在印度有一句流行的話,第一流的學生進IIT,二流的才念美國名校。美國《新聞60分》節目曾經評價說:“印度理工學院在印度的地位相當于把哈佛大學、麻省理工學院和普林斯頓大學加起來在美國的地位。”這話一點都不夸張,因為IIT最初就是完全按照麻省理工學院的模式建立起來的。有人統計過,在全世界所有大學中,出身IIT的百萬富翁比例最高。每年12月,IIT打開校門,來自歐美的各大跨國公司紛紛進駐,在兩個星期以內,所有的學生都會被“搶訂一空”。

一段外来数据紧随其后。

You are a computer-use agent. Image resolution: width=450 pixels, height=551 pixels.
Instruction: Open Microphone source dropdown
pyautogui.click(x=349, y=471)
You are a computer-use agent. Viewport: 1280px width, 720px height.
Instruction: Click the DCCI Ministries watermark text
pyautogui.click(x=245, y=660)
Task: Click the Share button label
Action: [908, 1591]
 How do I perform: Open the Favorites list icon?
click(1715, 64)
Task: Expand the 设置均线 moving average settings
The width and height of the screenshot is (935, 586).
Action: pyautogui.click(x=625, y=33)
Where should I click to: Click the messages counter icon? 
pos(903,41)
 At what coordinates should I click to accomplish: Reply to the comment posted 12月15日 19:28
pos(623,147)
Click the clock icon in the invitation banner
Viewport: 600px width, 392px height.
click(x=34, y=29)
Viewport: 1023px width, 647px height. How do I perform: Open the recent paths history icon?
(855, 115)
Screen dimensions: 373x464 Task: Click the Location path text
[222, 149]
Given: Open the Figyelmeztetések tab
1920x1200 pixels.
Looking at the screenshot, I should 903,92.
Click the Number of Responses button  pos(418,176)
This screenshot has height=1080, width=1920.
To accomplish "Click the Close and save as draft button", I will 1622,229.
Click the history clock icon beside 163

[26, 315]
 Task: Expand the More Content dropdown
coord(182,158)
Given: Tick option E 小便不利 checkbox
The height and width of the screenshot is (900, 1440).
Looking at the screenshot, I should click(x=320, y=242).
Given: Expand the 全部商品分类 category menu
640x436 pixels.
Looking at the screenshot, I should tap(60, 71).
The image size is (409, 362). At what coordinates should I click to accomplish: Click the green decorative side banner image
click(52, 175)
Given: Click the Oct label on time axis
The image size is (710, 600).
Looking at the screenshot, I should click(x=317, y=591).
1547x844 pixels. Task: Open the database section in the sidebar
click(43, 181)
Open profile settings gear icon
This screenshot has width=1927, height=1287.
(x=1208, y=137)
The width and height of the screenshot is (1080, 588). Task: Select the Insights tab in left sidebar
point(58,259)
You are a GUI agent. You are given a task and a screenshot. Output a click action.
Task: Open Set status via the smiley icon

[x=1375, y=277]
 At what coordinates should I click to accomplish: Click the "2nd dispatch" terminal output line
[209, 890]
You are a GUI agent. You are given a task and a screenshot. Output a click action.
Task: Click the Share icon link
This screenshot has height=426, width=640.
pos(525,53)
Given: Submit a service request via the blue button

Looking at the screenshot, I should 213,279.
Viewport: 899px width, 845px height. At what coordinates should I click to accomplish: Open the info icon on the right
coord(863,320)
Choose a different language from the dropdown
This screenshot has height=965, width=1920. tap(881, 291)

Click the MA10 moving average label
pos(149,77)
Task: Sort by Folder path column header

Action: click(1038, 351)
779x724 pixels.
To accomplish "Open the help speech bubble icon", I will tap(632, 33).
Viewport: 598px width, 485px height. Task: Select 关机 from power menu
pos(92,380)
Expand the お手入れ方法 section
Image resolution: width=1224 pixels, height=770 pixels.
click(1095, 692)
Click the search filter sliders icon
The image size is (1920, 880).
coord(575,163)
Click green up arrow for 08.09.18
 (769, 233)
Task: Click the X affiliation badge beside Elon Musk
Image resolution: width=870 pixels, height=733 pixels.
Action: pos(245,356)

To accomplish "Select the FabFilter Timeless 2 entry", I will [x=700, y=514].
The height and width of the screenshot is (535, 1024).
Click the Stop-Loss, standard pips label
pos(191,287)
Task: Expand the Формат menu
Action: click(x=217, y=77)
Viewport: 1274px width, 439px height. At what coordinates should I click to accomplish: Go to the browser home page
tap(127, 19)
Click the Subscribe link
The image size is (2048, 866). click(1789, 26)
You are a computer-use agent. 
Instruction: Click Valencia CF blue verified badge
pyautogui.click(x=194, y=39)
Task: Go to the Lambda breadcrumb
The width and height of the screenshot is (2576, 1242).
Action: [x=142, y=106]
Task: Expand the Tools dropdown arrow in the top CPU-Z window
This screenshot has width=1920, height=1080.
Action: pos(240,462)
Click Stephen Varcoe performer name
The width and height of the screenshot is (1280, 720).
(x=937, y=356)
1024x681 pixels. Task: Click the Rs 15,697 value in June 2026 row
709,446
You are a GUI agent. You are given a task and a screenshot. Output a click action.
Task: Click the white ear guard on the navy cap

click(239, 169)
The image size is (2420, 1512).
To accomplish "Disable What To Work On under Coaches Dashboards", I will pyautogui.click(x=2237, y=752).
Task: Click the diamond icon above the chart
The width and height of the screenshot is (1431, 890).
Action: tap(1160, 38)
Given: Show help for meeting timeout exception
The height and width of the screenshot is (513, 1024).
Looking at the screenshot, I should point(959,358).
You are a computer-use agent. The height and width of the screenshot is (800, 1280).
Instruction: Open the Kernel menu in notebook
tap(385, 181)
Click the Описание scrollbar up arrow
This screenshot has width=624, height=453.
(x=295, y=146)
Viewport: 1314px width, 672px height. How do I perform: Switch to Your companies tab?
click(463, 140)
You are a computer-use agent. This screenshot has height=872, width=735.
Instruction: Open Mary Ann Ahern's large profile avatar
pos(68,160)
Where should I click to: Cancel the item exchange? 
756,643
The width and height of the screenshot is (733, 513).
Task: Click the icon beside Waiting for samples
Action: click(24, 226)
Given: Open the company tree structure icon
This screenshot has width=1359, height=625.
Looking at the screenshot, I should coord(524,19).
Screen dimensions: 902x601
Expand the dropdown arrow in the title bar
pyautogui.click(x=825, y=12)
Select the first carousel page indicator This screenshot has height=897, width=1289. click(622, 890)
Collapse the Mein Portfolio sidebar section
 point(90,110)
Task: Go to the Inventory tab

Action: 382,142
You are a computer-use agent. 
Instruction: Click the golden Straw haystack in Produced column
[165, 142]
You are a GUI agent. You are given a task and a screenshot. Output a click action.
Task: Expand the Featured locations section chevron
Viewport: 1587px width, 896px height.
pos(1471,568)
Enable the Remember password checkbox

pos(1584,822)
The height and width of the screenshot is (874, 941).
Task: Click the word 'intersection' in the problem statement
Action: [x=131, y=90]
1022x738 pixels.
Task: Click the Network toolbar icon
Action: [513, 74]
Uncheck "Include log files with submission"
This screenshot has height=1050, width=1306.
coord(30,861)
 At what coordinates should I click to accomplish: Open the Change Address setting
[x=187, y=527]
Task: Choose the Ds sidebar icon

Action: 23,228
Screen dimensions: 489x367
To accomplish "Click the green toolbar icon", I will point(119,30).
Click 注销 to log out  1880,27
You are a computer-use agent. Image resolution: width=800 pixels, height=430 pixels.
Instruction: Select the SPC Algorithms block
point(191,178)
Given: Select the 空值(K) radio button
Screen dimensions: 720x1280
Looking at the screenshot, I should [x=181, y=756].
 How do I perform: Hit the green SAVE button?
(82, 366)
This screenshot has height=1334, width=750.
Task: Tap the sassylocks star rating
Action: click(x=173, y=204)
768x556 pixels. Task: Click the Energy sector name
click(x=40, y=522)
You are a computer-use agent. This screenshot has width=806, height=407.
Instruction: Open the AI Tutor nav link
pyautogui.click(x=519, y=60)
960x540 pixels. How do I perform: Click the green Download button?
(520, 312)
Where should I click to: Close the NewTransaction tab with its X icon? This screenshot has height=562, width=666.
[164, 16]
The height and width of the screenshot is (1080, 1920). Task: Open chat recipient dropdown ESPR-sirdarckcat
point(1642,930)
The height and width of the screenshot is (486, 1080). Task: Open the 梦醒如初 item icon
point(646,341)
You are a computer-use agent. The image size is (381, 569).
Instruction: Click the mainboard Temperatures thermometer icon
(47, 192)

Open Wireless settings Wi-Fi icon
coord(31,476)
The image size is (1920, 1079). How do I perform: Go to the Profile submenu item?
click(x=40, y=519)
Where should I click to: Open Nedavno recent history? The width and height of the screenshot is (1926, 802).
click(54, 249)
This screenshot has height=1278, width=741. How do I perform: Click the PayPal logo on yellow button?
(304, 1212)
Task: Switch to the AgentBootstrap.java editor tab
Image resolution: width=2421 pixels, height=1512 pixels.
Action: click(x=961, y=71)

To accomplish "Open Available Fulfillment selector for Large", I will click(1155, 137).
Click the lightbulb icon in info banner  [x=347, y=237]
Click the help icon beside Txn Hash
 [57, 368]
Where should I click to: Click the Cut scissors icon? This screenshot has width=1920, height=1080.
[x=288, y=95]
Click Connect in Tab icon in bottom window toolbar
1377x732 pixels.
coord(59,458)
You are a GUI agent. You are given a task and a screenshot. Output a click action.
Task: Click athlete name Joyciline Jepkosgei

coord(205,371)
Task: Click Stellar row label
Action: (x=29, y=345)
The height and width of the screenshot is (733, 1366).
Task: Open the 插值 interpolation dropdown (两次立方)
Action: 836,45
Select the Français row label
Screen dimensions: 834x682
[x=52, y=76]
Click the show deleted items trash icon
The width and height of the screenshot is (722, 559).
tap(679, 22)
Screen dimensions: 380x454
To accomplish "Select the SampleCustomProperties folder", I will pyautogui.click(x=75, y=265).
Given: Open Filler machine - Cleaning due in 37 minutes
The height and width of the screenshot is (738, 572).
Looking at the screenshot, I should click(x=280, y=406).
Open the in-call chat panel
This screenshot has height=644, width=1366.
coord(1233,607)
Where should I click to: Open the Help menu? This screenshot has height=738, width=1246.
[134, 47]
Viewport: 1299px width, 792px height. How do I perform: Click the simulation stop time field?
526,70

然而另一方面,印度擁有著世界上數量最多的文盲。小學的入學率男孩只有60%,女孩不足50%。學校的教授和監考人經常在考試期間受到學生為了作弊而進行的暴力威脅。所以很多人難免產生這樣的疑問:教育體系如此孱弱的印度,是如何創造出在世界上極具競爭力和影響力的高等學府的?
世界一流大學之匙
尼赫魯作為印度的第一任總理推動了“印度理工學院”這個夢想的實現。另一位充滿活力的印度貴族埃德合·戴拉爾則是它的“織夢人”。他充分意識到技術的應用將會在獨立的印度扮演重要角色,于是為印度的技術進步制定了這樣的目標:培育世界一流的工程師群體。印度理工學院的誕生正代表了這個宏圖大略的第一步。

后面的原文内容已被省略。